When Balarama discovered his loss, he challenged Divida to mortal combat, in a few seconds cutting off the thief’s head.
He told Divida’s friends and others, “Never, never dare to steal my main instrument, the ploughshare. That is my life-breath. If you create any problems for me, ignorance will befriend you. I do not want ignorance to befriend you. When you allow ignorance to befriend you, eventually death comes to befriend you. So be wise. Don’t try to make a fool of me and don’t try to make a fool of my brother, Krishna. Do not make a fool of anyone, or eventually yours shall be the unimaginable punishment!”
GIM 119. 29 January 1979↩
Balarama marries21In those days it was socially acceptable and almost customary for people to marry more than one wife. Sri Krishna was married more than twice. But his brother, Balarama, married only once. He married a most beautiful girl named Revati.

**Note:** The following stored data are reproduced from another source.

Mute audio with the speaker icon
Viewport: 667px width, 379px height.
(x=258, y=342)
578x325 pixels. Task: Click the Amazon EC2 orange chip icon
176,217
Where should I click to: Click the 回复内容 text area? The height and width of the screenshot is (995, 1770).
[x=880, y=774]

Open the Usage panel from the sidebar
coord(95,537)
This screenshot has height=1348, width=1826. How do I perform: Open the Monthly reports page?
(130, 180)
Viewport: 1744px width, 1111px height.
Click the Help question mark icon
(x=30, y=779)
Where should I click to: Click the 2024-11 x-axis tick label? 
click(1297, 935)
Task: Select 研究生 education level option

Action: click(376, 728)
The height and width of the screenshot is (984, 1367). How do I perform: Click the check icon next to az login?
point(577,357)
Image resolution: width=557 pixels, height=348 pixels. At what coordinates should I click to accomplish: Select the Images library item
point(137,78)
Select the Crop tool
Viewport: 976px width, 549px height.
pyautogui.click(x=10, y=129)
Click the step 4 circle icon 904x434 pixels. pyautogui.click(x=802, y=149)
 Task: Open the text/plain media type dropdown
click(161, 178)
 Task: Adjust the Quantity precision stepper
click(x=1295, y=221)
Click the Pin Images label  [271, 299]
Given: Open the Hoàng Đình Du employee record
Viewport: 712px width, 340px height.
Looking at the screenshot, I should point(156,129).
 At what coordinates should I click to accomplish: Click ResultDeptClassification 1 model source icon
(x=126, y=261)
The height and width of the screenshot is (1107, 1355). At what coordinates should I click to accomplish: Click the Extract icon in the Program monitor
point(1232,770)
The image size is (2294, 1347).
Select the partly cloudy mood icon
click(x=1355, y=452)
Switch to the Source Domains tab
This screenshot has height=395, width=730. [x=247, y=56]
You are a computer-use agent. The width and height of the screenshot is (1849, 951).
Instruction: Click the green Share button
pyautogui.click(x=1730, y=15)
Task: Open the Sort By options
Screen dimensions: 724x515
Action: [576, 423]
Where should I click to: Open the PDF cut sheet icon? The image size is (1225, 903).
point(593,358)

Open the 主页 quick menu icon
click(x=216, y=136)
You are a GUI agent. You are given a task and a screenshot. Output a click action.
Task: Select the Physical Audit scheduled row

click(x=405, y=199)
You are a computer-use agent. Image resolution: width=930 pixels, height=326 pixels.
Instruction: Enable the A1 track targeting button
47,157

Raivata, Revati’s father, at first did not want his beautiful daughter to marry Balarama because he was so short, whereas she was so tall. He also thought that it was beneath his dignity to offer his daughter to Balarama.
But Brahma knew that Balarama loved Revati dearly, even before his marriage. He told Raivata, “If you do not please Balarama when he asks for your daughter, and if you do not give her to him, then you will be sent to death immediately. So be wise. I am not asking because of his power, but because he is very kind-hearted. He is not only great and powerful, but also kind and good. He is the right person.”
So, at Brahma’s advice, Raivata went to Balarama and begged him to marry his daughter. Balarama smiled and agreed, saying, “You are fulfilling my heart’s desire.”
On the wedding day Balarama was shocked to see his wife’s height. He told Revati, “What will people think of me if I marry you? You are so tall. Let me shorten you. I assure you, it will not harm you. With my divine ploughshare I shall shorten you and you will not be affected.”
So he shortened his wife and they became the same height.
GIM 120. 29 January 1979↩
Editor's preface to the first editionMost of the stories in this and other books in this series are Sri Chinmoy’s retelling of traditional Indian tales. On rare occasions the Master has modified a story to make it more acceptable to the Western palate. And a few of the stories are Sri Chinmoy’s own.
These tales are not only delicious and nourishing, but also encouraging and illumining. Some are quite entertaining. Others are surcharged with morality-flames and spirituality-fire, which easily enlighten the Western mind, strengthen the vital and quicken the journey of the body-consciousness. Together they represent two trees standing side by side: entertainment-tree and enlightenment-tree. Both trees are at your disposal. Appreciate their flowers and fruits to your heart’s content.